• Passage shown:
:::

Posts Tagged ‘Back To The Future’

Ziggy for iPhone

Saturday, November 28th, 2009

I knew it was only a matter of time. Previously I’ve wished for an iPhone app that emulates the handlink from Quantum Leap. I even had Al using an iPhone-based Ziggy in my fanfic story for the Leap Back Convention, “Just Like Starting Over.”

Ask and ye shall receive:

Ziggy for iPhone & iPod Touch

Ziggy for iPhone & iPod Touch

Ziggy Lights-On

The game itself is just sort of ok, but the sound effects and the fact that it’s ZIGGY more than make up for it. If you’re a time travel nut like me, Ziggy says there’s a 96.8% chance you’ll want to install this app.

And in other time-travel iPhone news, check out:

This one tells you where you're going, this one tells you where you are, this one tells you where you were.

This one tells you where you're going, this one tells you where you are, this one tells you where you were.

DeLorean Time Circuits (iTunes Link)

Ramblings III

Saturday, June 27th, 2009
  • Whenever I (legally) drive through a yellow light it makes me think of Back to the Future and how difficult it would logistically be to time driving through a lightning strike with such precision.
  • Read a cool short story called “The Variant” by John August.  Well worth the 99 cent price tag.  And without giving too much away, it’s definitely on-topic for this blog.
  • The Quantum Leap Fanfilm “A Leap to Di For” I referenced after the QL convention is now streaming online for free.  Check it out at Racso Films.  (No full screen option on the site.  If you want full screen, try opening this .FLV link in a standalone player such as VLC.)

Ramblings I

Wednesday, December 10th, 2008

In the spirit of the early years of the Pearl Jam Xmas Single, here are some tangentially on-topic thoughts not big enough for their own posts:

  • I’ve been having recurring dreams (and/or daydreams) where M. Ward and Zooey Deschanel (aka She & Him) cover “Start Choppin’” by Dinosaur Jr., trading verses in an acoustic duet.  Sounds fabulous too, with M. nailing the high pitched “goodbye” parts and the whole thing feeling very much like “Sometimes Always” or “Do You Love Me Now Jr.?
  • Time Magazine called “The Constant” from Season 4 of LOST the single best television episode of 2008.  And with its brilliant use of time travel I think the episode will eventually turn my trinity (Replay, Quantum Leap, Back To The Future) into a quartet.
  • The original Back To The Future is being re-released as a double disc DVD in February.  Footage from “Back To The Future: The Ride” that was recently closed down will be included as a bonus feature.  This was on the wishlist when the original DVDs of the trilogy came out a few years ago.  Now only the Eric Stoltz as Marty footage eludes us…
  • I’m in the middle of reading Slaughterhouse-Five for the first time and was pleasantly surprised to come across the line: “Billy blinked in 1965, traveled in time to 1958.”  Perhaps that’s where my future self got the phrasing.  So it goes…

A Red Letter Date

Wednesday, November 5th, 2008

I just realized the significance of today’s date.

November 5, 1955

November 5, 1955

53 years ago, Dr. Emmett Brown invented the flux capicitor — which is what makes time travel possible.

More recently, in September of 1995 Carter USM released what would become their final single: Born On The 5th November.

:::

• Task set:
[A] Collect every line of the entries below that contains the string "dropdown". Case counts.
[B] Write the next part of the time-travel blog posts, picking up after their last sentence.

:::

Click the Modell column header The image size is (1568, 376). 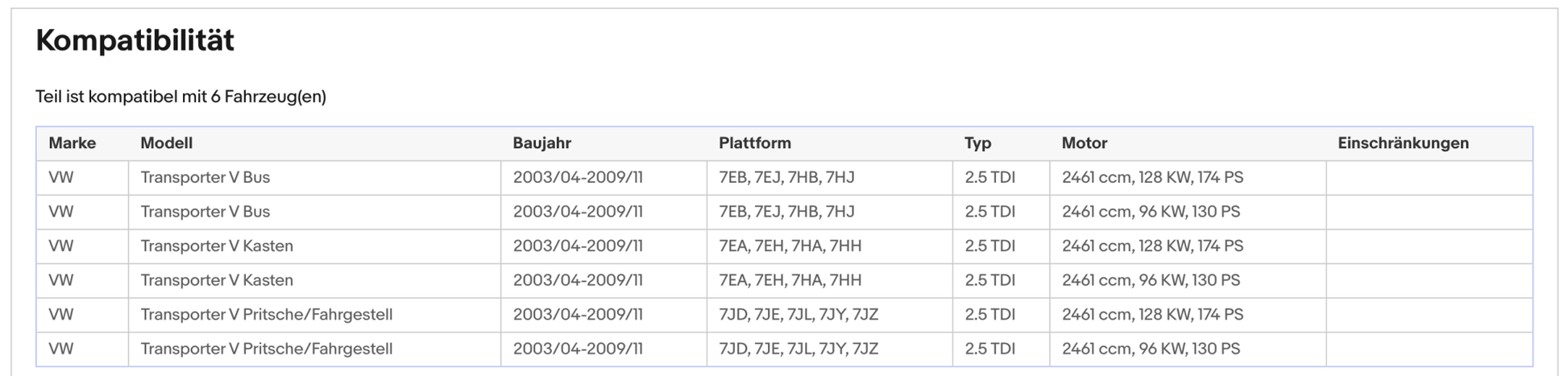(166, 143)
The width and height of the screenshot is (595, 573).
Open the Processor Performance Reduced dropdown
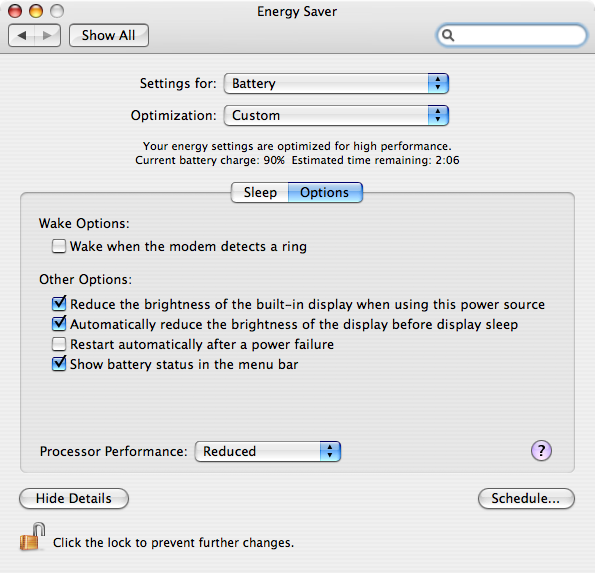tap(268, 451)

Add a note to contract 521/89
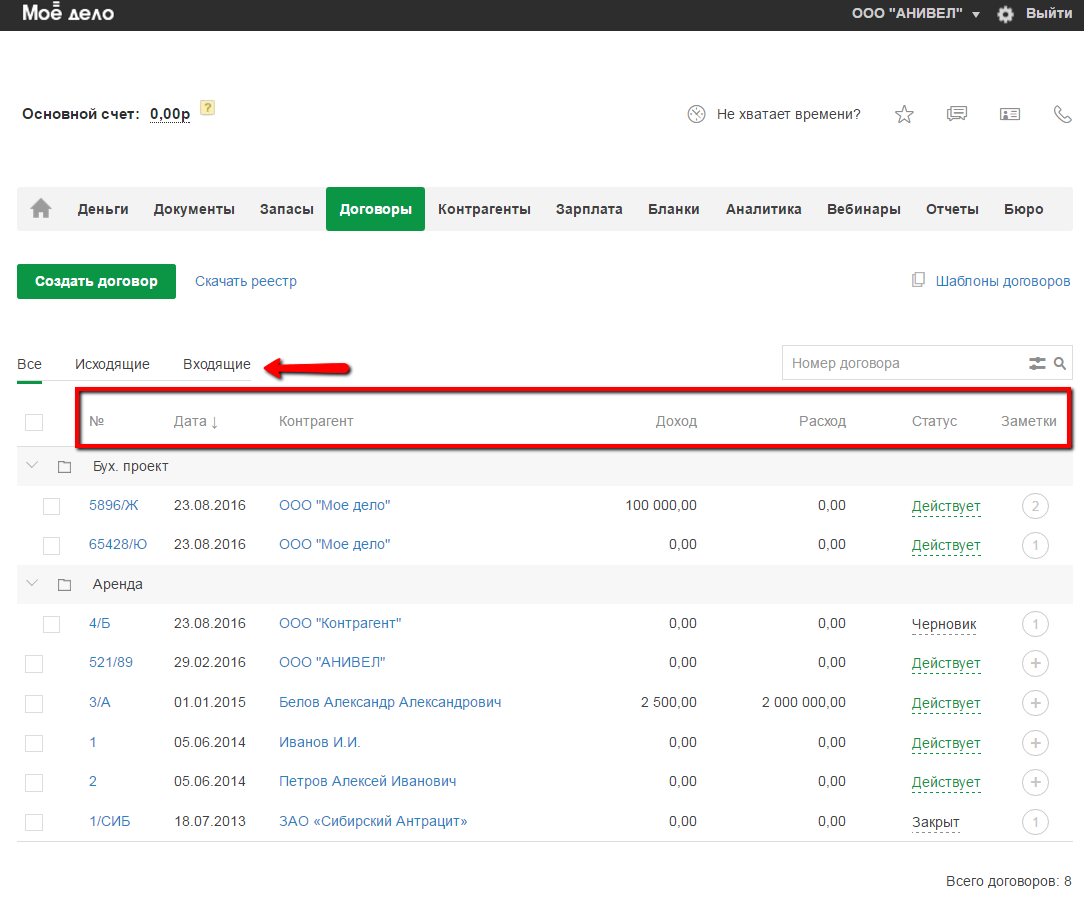point(1035,663)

:::

• Replies:
[A]
Open the Processor Performance Reduced dropdown

[B]
Coincidence? Well, probably…

(Special thanks to this site where I found the image of the DeLorean Time Circuits. Check it out for a detailed analysis of some production inconsistencies in the BTTF movies brilliantly titled: “What the Flux?“)

Remember remember the 5th of November!


The Story Behind The Story

Thursday, October 16th, 2008

As I’ve said before, I’m a better writer than I am a marketer.  That’s not to say I’m necessarily a brilliant writer, just that one skill outshines the other.

On the Timely Persuasion website, I periodically play around with “The Story” section at the top in an attempt to get the best mix of marketing bang plus factual synopsis.  At one point a few months ago I had a late night inspiration and tried a long, rambly, semi in-character and semi as-author version.  Days later I took it down and revised in a simpler direction.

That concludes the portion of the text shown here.